The show doesn't provide much in the way of details, but I'm going to go out on a limb and say that the average El Burdigato consumer isn't insisting it be made from scratch from the finest ingredients. So, mine would be assembled from two Mama Celeste frozen pizzas, a burger from last night's dinner, an unfolded taco from Taco Bell and hot dogs left over from the Twinkie experiment.
The result looks like something you would absolutely expect to be available from Carl's Jr. within the next year or so:
Yes, there's a grossly obvious design flaw in their refusal to simply turn the top pizza over so that the two crusts form a serviceable bun you can hold without gloves, but obviously the animators knew that wouldn't have looked ridiculous enough. Yet another subtle clue that perhaps none of these were intended to ever actually be eaten.
Sadly, there was no "greater than the sum of its parts" Tang magic here. It wasn't bad, but there were no surprises -- it's salty, mushy, spicy, and beefy. The cartoon portrays this as laughably exotic, but let's be honest -- there are pizza shops out there right now that offer all of these ingredients as toppings and the only one that would give the waiter pause is the lettuce.
By this point in our experiment, I'm tired.
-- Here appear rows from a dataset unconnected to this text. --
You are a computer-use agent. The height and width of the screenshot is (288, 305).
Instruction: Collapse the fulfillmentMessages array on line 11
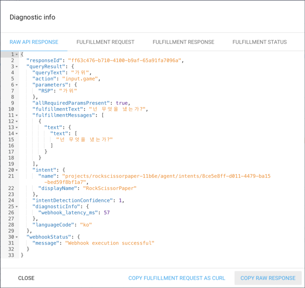pyautogui.click(x=17, y=115)
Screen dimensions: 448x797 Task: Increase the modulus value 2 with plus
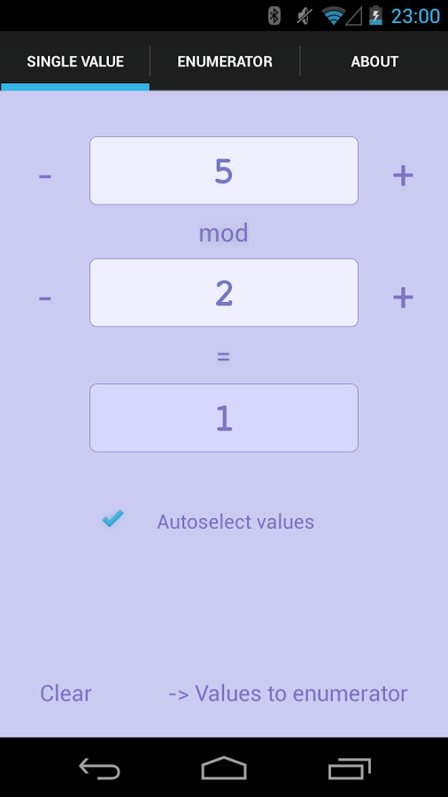(403, 298)
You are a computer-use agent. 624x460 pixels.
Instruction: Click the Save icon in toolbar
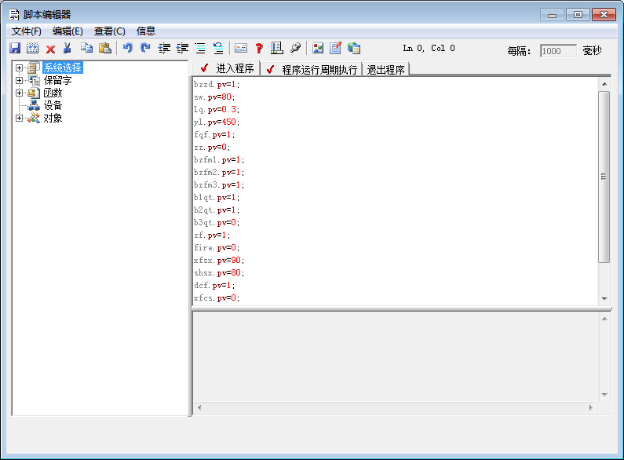(15, 49)
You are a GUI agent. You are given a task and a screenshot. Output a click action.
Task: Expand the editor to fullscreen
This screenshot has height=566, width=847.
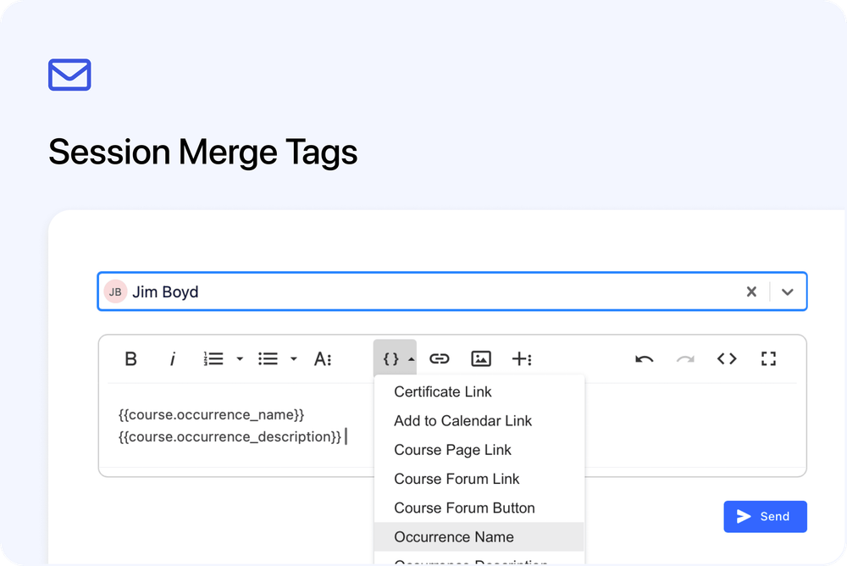click(x=768, y=358)
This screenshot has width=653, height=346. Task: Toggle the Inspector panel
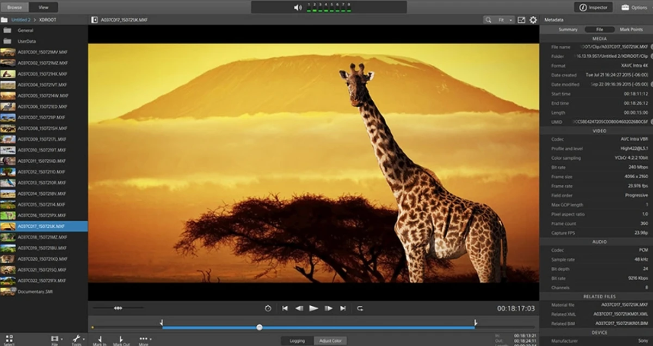click(593, 7)

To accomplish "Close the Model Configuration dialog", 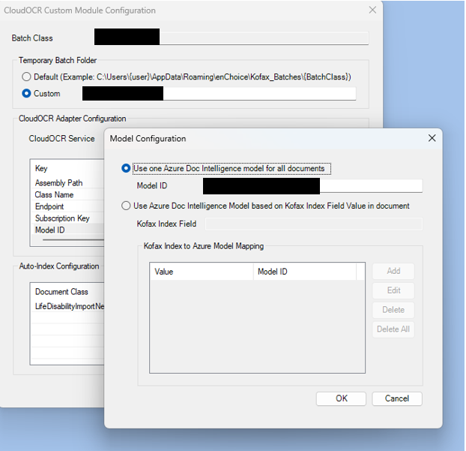I will [431, 138].
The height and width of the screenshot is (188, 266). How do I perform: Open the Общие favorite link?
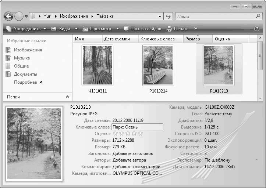(x=21, y=66)
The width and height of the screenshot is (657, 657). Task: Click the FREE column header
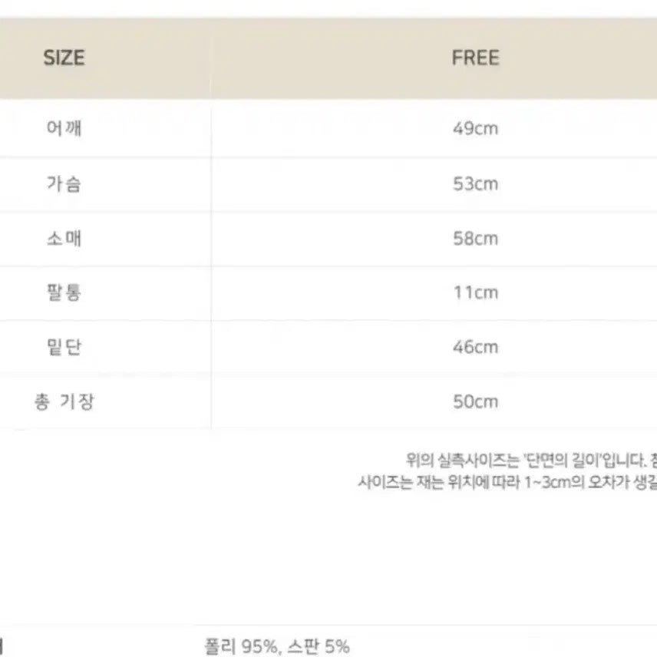pos(475,58)
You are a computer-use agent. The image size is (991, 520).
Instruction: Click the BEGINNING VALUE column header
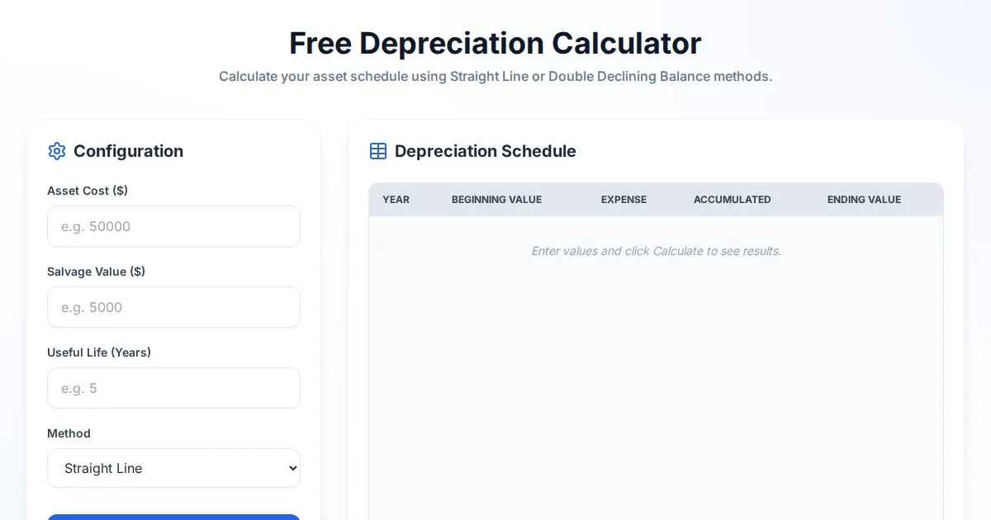[496, 200]
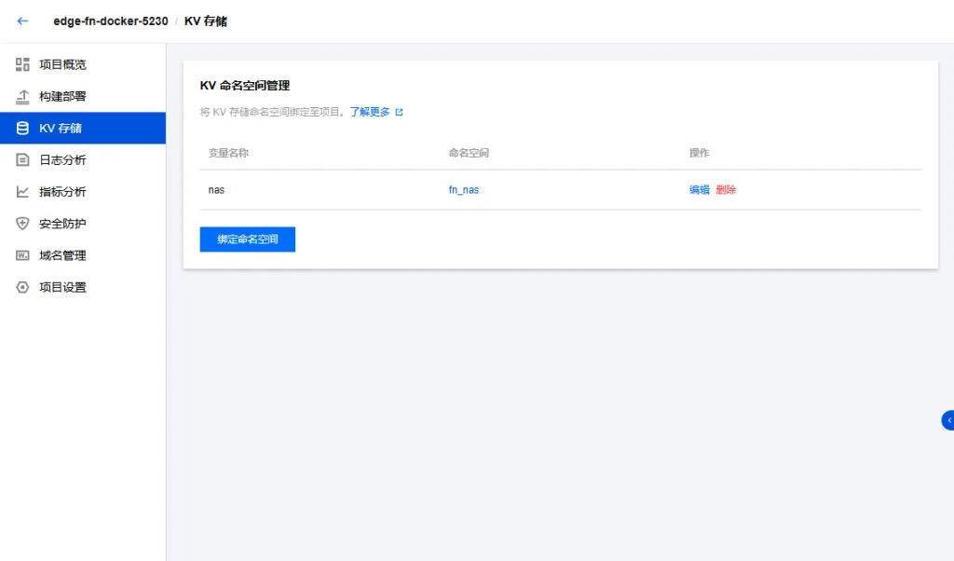Image resolution: width=954 pixels, height=561 pixels.
Task: Click the 项目设置 gear icon
Action: click(x=23, y=287)
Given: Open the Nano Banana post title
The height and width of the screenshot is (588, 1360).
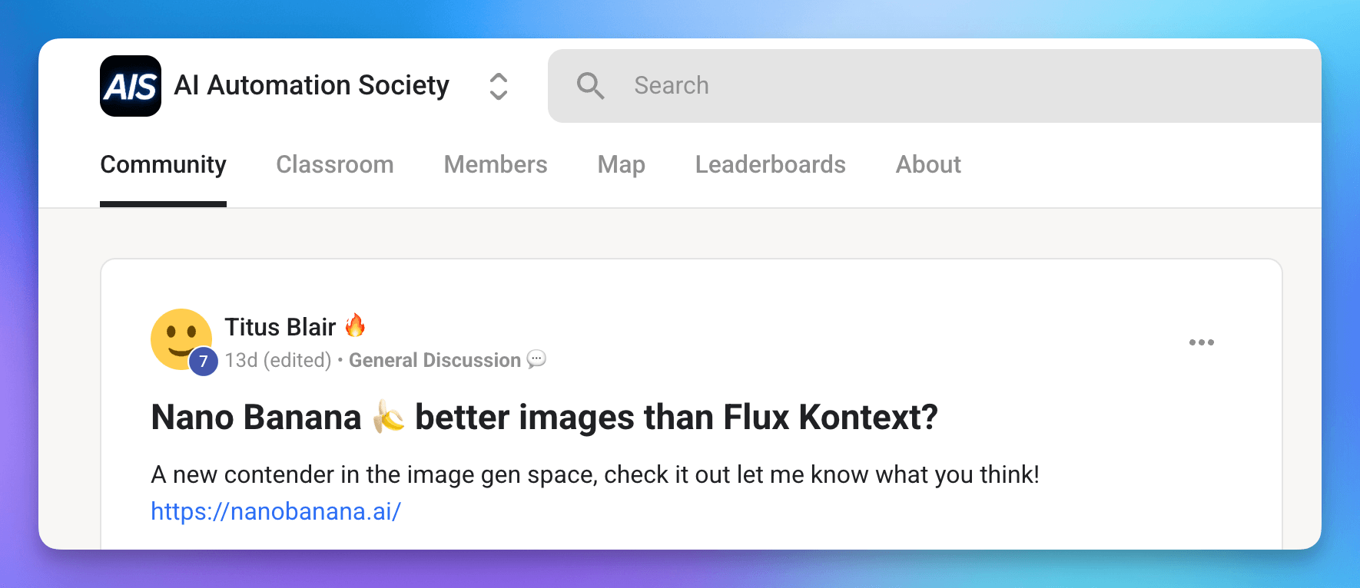Looking at the screenshot, I should point(544,418).
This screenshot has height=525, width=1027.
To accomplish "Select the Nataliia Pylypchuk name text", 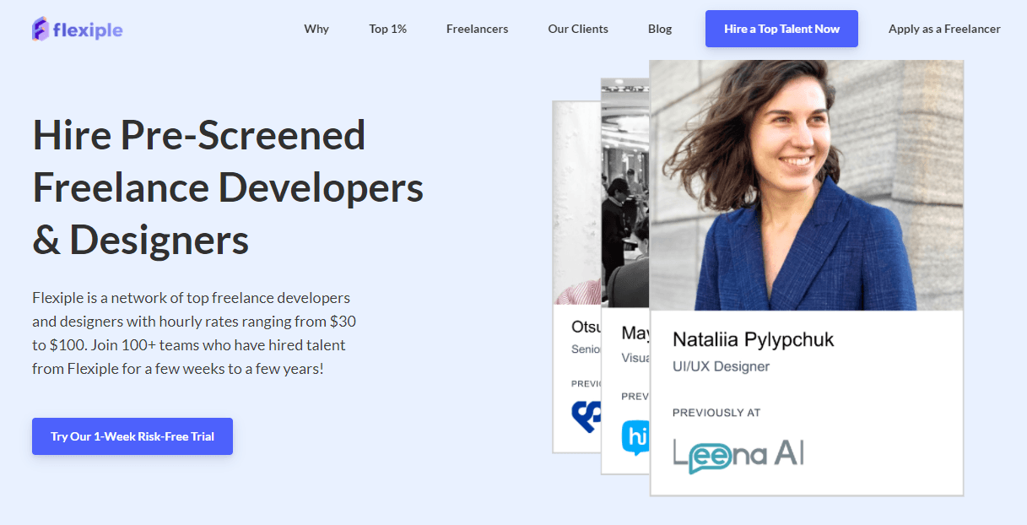I will pyautogui.click(x=753, y=339).
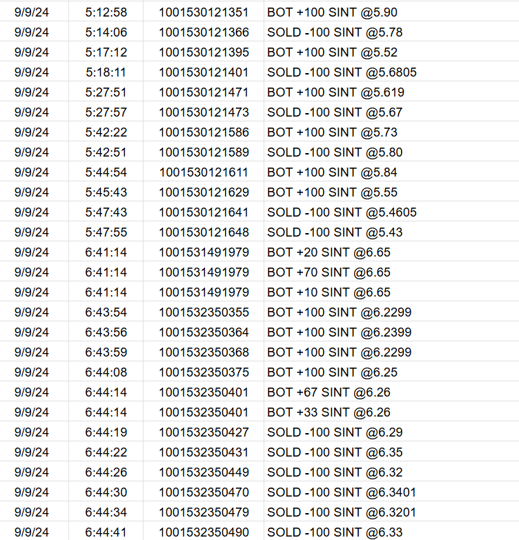
Task: Select order ID cell 1001530121611
Action: pyautogui.click(x=204, y=172)
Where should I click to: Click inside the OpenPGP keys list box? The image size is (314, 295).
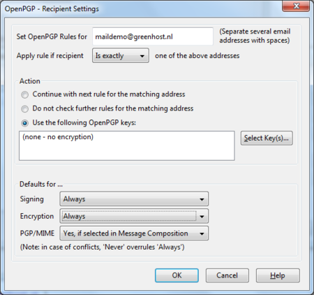127,145
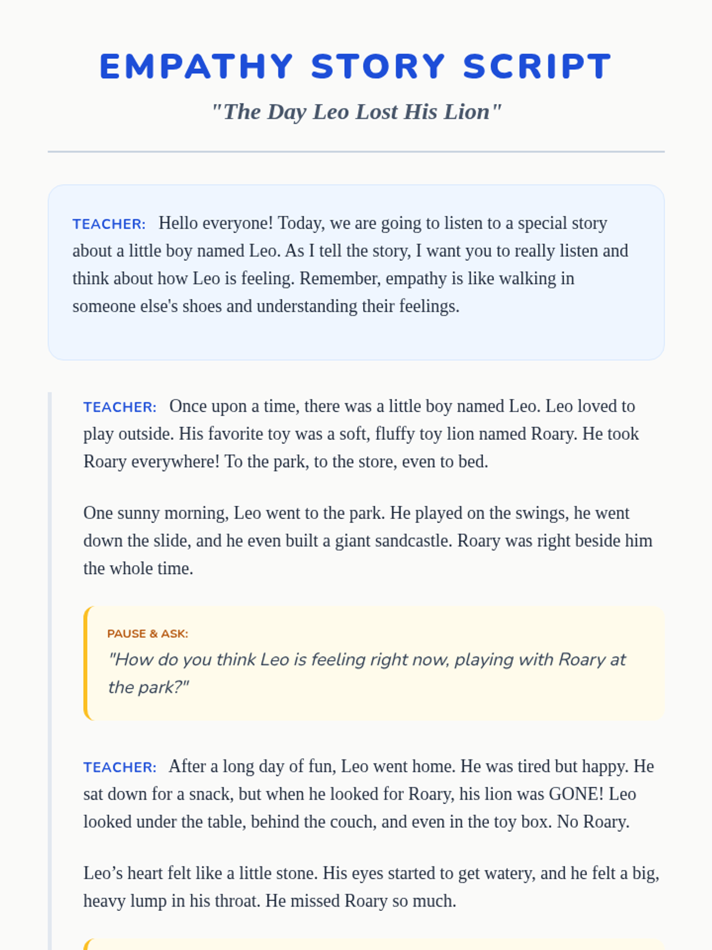
Task: Click the question "How do you think Leo is feeling"
Action: 367,673
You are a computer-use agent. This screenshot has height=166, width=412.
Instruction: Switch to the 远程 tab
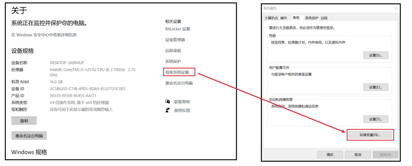coord(324,18)
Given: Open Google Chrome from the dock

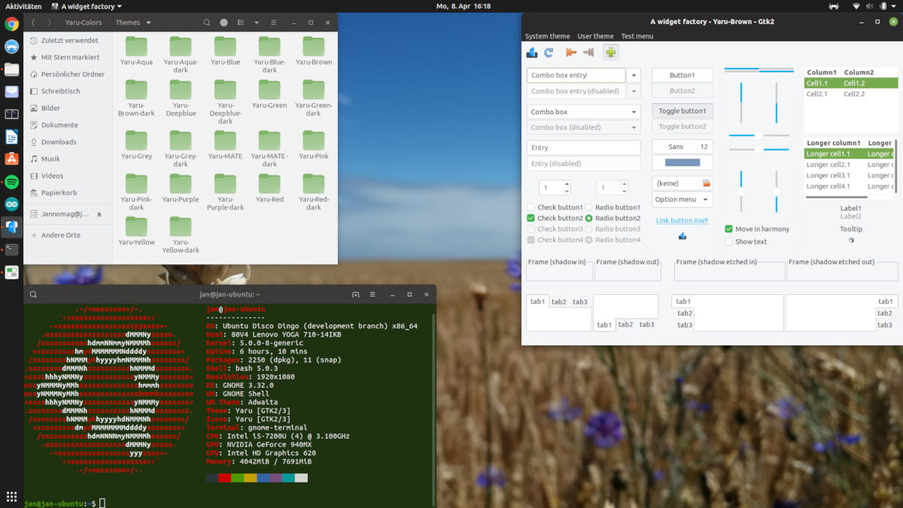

I'm sweating. I feel like Adam Richman after filming a Man V. Food steak episode. We need to finish with something simple, clean, and refreshing.
The Toothpaste Sandwich From Married With Children
Ingredients:
Crest For Kids
Bread
Considering the delightful revelation that was the Tangwich, it seemed foolish to ever again doubt Al Bundy's tastes. Here, we put that idea to the ultimate test.
The Toothpaste Sandwich comes from the episode "A Three Job, No Income, Family", which oddly enough aired before the Tangwich episode. According to the rules of escalating sitcom ridiculousness, that means the writers saw this as the less ridiculous, more plausible of the two.
As you can see from the screenshot above, the toothpaste Al is squeezing from the tube is bright blue. The only brand I know in that color is my childhood favorite, Crest For Kids. Just making this thing, the Berry Burst scent of childhood comes wafting back into my nose. The little glittery sparkles incite giddiness in me. It looks like the gloppy jizz of an explosive blue raspberry handjob.
And, sure, a part of your brain screams, "One of those ingredients is literally not food. Putting non-food on food does not somehow result in food -- it in fact robs even the food of its foodness." But look at it! This sandwich's innards looks like they're glowing.
If you're making a low-budget sci-fi movie and you've got a scene that takes place in an alien diner, there's your prop sandwich. I should note here that in the show, when Al is about to take a bite of this a member of the studio audience yells, "Don't do it!"
And sure enough ... he doesn't. He gets interrupted by a doorbell. Ed O'Neill wouldn't even take a bite of this sandwich for the millions of dollars he was paid to be in a sitcom.
I took my bite ...
I couldn't swallow. My own body wouldn't allow it, ancient mechanisms in my biology implanted by millions of years of evolution screamed, "No. This is not a thing that is food. It is a gritty paste intended to scour stains from an exposed part of your skeleton." I gagged and spat it out.
The only positive was the lingering berry-mint flavor that says "Hey, you sort of brushed your teeth! Good job." I can still taste the sardines, though.